Lo más extraño es que  Alcázar, a tan solo treinta kilómetros, fuera intensamente bombardeada y nuestra ciudad no sufriera ningún bombardeo, a pesar de la  capacidad militar que poseía. Se lo comenté al Feo, que tiene una tierra en parte de lo que fue el campo de aviación. La explicación que me dio es que había oído contar en su casa que gente de Tomelloso, con contactos en Burgos, habían intercedido para que el pueblo no sufriese ningún bombardeo.

Ale, la guerra, que no se diga que no estamos al día en este blog.

5 responses

  1. Hola, Gasolinero.

    Yo pienso la clave del asunto la tienes incluida en la frase “como corderos al matadero”. El ser humano es gregario por naturaleza y más en este país, en el que la educación (y también la cultura) enseña a los individuos a no sobresalir de la masa. Aún recuerdo a mi madre exhortándome a no estirarme tanto, que ya era bastante más alto que los demás para encima ir por ahí estirando el cuello. Es sólo un mal ejemplo, pero realmente la costumbre era (¿es?) acostumbrar a la gente a no sobresalir. En cambio, en otros paises y/o culturas se premia al que destaca, alentando a la gente a diferenciarse como cada uno pueda.

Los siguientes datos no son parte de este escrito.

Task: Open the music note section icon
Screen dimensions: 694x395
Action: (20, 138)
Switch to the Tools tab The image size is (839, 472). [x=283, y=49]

  2. Coño jota: bienvenido al club. La idea de considerar al individuo unitariamente y no como parte de un colectivo es liberalismo puro. Ten cuidao con lo que piensas que te van (tu ni de los de alante ni de los de atras, hijo mio, tu siempre de los del medio)a tomar por un fascista.

  3. Hola, Gasolinero.
    García Pavón ya habla en alguno de sus cuentos de lo extraño que era que Alcázar fuera machacada (su importante nudo ferroviario era el objetivo) y Tomelloso no, pese al aeródromo de la Brigadas Internacionales. Hay quien dice que un diputado de la CEDA pasó la guerra escondido aquí, por lo que no es descartable que hubiera conexiones con Burgos. También habla de la confraternización, y de algún matrimonio mixto. Por cierto, en El País del domingo 2 de noviembre Enric González reivindica la maestría del autor de Plinio y lanza preces por el fin de su olvido.